Indeks Harga Saham Gabungan (IHSG) mengawali perdagangan Rabu, 29 April 2026, dengan performa positif. Indeks naik sebesar 0,53 persen atau 37,17 poin ke posisi 7.109. Sebanyak 322 saham bergerak di zona hijau saat pembukaan pasar, sementara investor mencatatkan volume transaksi sebesar 2 miliar saham dengan nilai total mencapai Rp545,5 miliar.
Saham Berkapitalisasi Besar Mendorong Kenaikan Indeks
Emiten big caps mendominasi pergerakan pasar sejak menit pertama pembukaan perdagangan.
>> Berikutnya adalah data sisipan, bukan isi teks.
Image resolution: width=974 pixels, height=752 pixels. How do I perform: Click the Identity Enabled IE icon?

PT Barito Renewables Energy Tbk (BREN) naik 0,86 persen ke level Rp4.690, sementara PT Bank Mandiri (Persero) Tbk (BMRI) menguat 0,68 persen ke harga Rp4.460. Investor juga memburu saham PT Bank Rakyat Indonesia (Persero) Tbk (BBRI) yang tumbuh 0,98 persen, serta PT Astra International Tbk (ASII) yang melonjak 2,49 persen. Saham lainnya seperti PT Dian Swastatika Sentosa Tbk (DSSA) dan PT Bank Negara Indonesia (Persero) Tbk (BBNI) turut memberikan kontribusi positif bagi penguatan indeks.
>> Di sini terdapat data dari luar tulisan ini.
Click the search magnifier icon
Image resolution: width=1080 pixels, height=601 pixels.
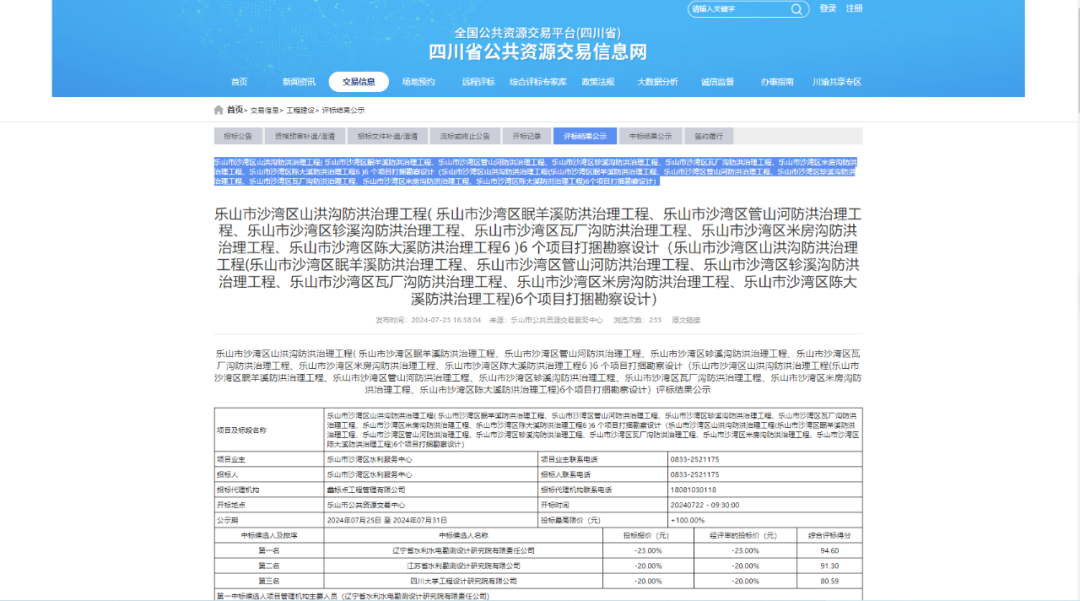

Analis Memperingatkan Potensi Pelemahan Pasar
Tim riset Phintraco Sekuritas memprediksi IHSG berpotensi mengalami tekanan kembali sepanjang perdagangan hari ini. Indikator teknikal seperti histogram MACD dan stochastic RSI menunjukkan sinyal koreksi yang membayangi pasar. Sentimen negatif dari ketidakpastian geopolitik di Timur Tengah dan kenaikan harga minyak mentah global memicu kekhawatiran investor. BRI Danareksa Sekuritas menambahkan bahwa ketidakjelasan negosiasi antara Iran dan Amerika Serikat mengenai Selat Hormuz semakin memperkeruh sentimen pasar, sehingga pelaku pasar cenderung mengambil langkah antisipatif dengan menjaga portofolio mereka.
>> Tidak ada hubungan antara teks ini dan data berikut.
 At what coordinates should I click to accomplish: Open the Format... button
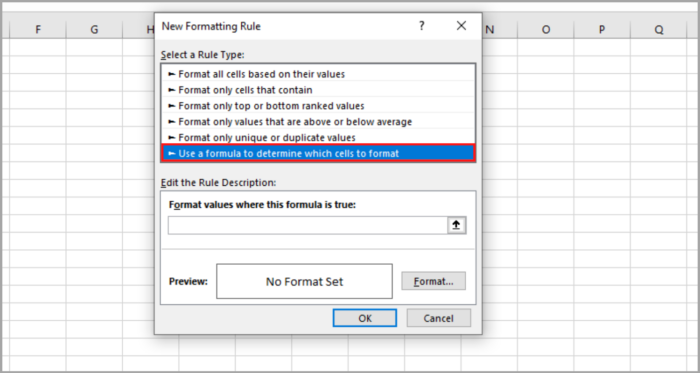(x=433, y=281)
Investor Menantikan Keputusan Suku Bunga The Fed
Pasar kini fokus memantau hasil pertemuan bank sentral Amerika Serikat, The Federal Reserve. Investor menunggu komentar Ketua The Fed serta rilis data ekonomi krusial, termasuk pertumbuhan ekonomi kuartal I/2026 dan indeks harga PCE. Di dalam negeri, pelaku pasar juga mencermati laporan keuangan emiten serta agenda aksi korporasi seperti pembagian dividen dan right issue. Situasi ini mendorong investor untuk tetap waspada karena indeks berpotensi menguji kembali level psikologis 7.000 selama beberapa waktu ke depan.